Goal of the exercise → Please copy each line of the records below that holds the word "agent".

- Opening Delimiter -

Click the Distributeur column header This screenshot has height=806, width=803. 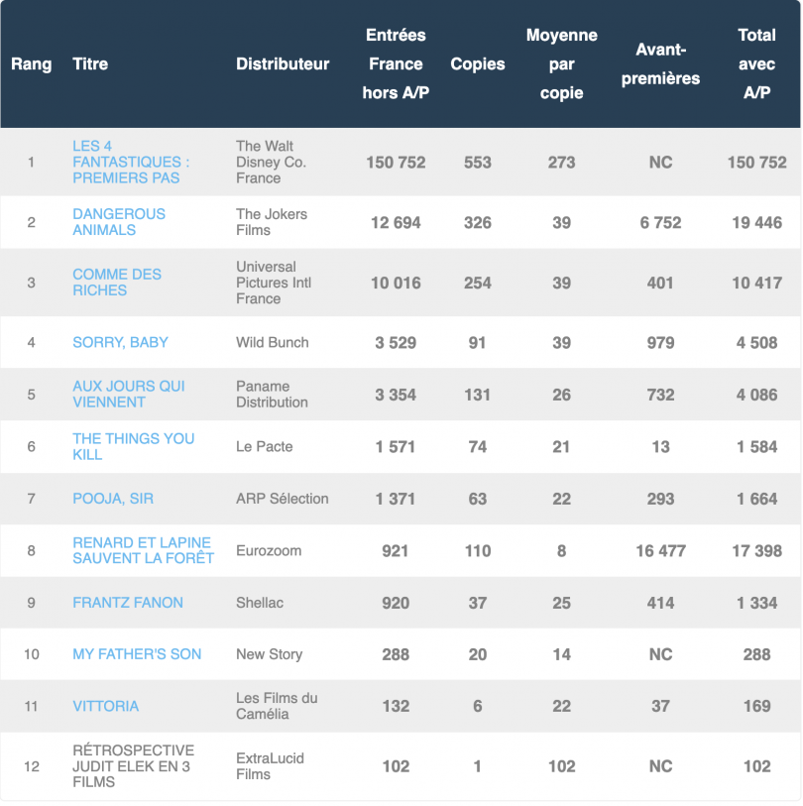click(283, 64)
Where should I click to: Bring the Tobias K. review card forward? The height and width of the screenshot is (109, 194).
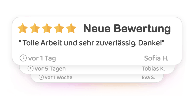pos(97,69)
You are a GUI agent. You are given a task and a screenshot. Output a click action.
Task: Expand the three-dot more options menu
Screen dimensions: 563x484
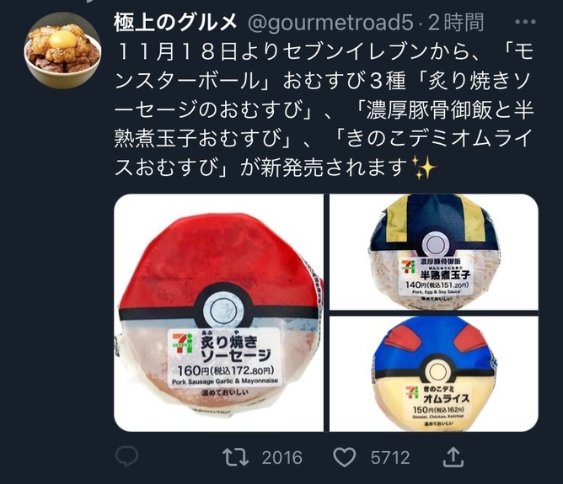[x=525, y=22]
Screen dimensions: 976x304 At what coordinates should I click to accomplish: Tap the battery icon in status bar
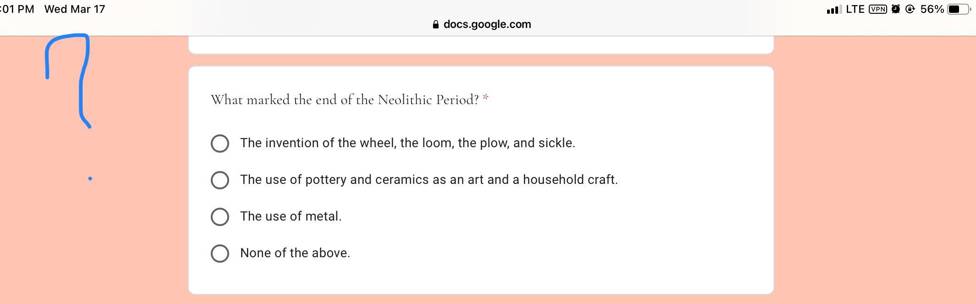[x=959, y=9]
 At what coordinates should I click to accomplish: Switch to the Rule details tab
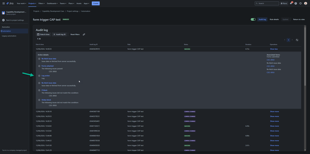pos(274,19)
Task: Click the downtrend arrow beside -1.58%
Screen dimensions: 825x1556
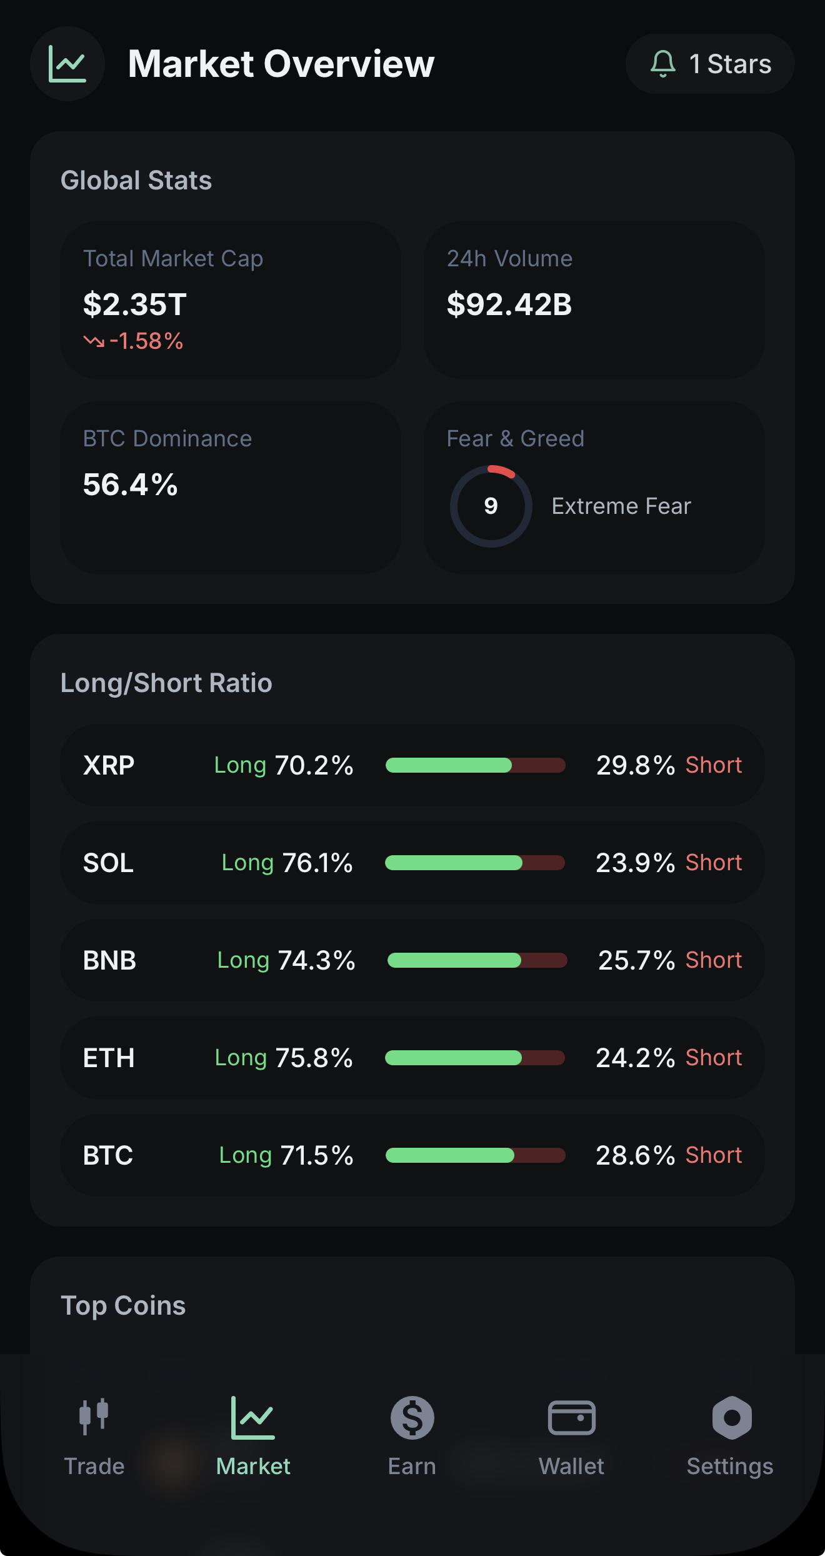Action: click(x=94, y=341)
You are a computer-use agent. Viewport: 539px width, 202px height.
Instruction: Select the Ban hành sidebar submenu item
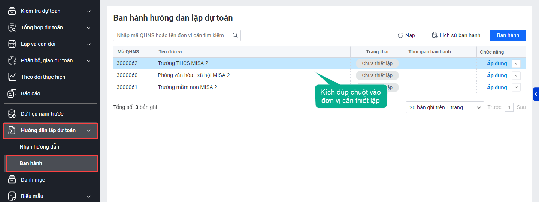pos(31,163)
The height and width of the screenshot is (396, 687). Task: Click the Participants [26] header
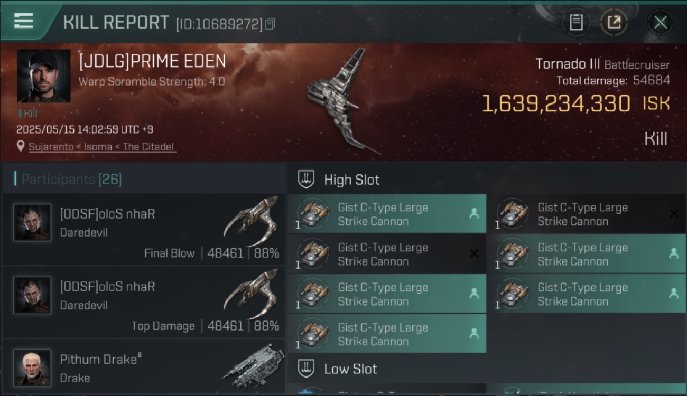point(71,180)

- Closing Delimiter -

Task response →
You are a GUI agent. You are given a task and a screenshot. Output a click action.
You are a computer-use agent. Viewport: 539px width, 202px height.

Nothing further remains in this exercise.